Dans le cadre de la diffusion par Arte (ce soir) d'un documentaire sur les bâtisseurs de cathédrales voici un nouvel extrait de mon tome 2 :
– Je crois que nous assistons à la réconciliation entre le spirituel et le matériel. La cathédrale, à travers ses statues, ses structures, sa disposition du levant au couchant par rapport à Jérusalem, sa manière de « raconter la Bible aux pauvres et aux ignorants », donne une représentation de la religion de l’incarnation, qui parle et qui rassemble tout le monde, sans distinction de titres ni de classes. Je pense que la principale caractéristique de ce nouveau style est que les murs épais, de style roman, vont céder la place à de minces piliers qui supporteront tout le poids des arcs et des croisées d’ogives. Ces bâtiments novateurs seront des puits de lumière, grâce à l’emploi des vitraux, dont mon ami Pierre pourra vous dire un mot si vous le souhaitez.
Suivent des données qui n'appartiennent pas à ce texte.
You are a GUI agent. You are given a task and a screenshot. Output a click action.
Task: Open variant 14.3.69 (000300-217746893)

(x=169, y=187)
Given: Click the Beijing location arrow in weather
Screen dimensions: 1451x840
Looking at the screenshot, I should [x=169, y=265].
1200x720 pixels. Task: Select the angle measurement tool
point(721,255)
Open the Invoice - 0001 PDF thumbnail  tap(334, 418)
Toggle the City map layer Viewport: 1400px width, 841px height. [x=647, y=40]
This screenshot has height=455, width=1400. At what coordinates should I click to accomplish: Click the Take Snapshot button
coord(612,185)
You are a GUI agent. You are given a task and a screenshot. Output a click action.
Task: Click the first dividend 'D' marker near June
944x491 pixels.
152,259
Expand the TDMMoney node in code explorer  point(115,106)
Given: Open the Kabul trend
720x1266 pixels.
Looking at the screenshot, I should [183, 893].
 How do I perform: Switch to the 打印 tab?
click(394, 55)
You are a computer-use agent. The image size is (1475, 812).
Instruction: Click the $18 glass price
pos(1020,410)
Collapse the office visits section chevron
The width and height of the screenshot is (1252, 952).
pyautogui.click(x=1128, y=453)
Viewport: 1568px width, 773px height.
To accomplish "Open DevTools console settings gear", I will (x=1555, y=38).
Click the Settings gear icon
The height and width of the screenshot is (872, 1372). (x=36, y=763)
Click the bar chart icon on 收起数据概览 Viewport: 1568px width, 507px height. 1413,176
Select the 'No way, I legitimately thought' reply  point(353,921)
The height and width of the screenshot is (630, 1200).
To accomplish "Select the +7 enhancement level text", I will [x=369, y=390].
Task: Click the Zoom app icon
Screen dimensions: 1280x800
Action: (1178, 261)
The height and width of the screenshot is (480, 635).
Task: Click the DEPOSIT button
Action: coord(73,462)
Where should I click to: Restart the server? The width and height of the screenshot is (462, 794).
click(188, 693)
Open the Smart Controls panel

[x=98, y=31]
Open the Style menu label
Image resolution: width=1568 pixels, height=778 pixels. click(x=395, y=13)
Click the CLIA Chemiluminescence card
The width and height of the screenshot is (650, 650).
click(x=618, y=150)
Un mouvement d’approbation parcourut la petite foule présente. L’intéressé, un petit homme trapu au nez aquilin et au regard franc et ouvert, prit position à côté du magister et dit :
– J’aimerais vous raconter une histoire qui m’est arrivée il y a de cela quelques années déjà, dans une ville dont, par courtoisie, je tairai le nom. (...) On s’y retrouve pour parler affaires qui souvent n’ont rien de religieux. Des compagnons m’ont même rapporté que dans certaines villes où ils ont travaillé sur des chantiers de cathédrales, les bourgeois ne construisaient pas d’hôtel de ville ! Il semblerait même que les représentants de la commune aident à financer la cathédrale, avec l’arrière-pensée d’y tenir leurs réunions. (...) Ainsi dans chaque verrière, chaque corporation, le charron, le charpentier, le tailleur de pierres, le maréchal-ferrant, le marchand de drap, se faisait représenter dans un médaillon de la partie inférieure du vitrail, c’est-à-dire le plus proche des clients potentiels. Croyez-moi, en vérité, c’est ainsi que les choses se sont déroulées.
Autour du maître verrier Pierre, les rires fusèrent. Sauf frère Tuck qui, lui, ne goûtait pas du tout ce genre de plaisanterie.
– Votre confrérie ne s’est pas oubliée, je suppose ? demanda-t-il acerbe.
L’interpellé eut un sourire et confirma que non ! Ce qui eut pour effet de redoubler l’hilarité du groupe.
– En somme, tout va bien pour vous ! maugréa le moine, avec un rictus mauvais aux coins des lèvres.
– Pas tout à fait, répliqua l’artisan. Car voyez-vous, depuis l’antiquité on fabrique le verre avec de la soude extraite du sel marin. Comme la demande en vitraux augmente et que le sel est de plus en plus cher, nous commençons à le remplacer par de la potasse, issue des cendres de bois du chantier de construction.
– Mais ce n’est pas comparable ! s’écria l’homme d’Eglise.
– En effet, admit son vis-à-vis. Ces verres potassiques sont solubles à l’eau, et les intempéries risquent de les dégrader en quelques années.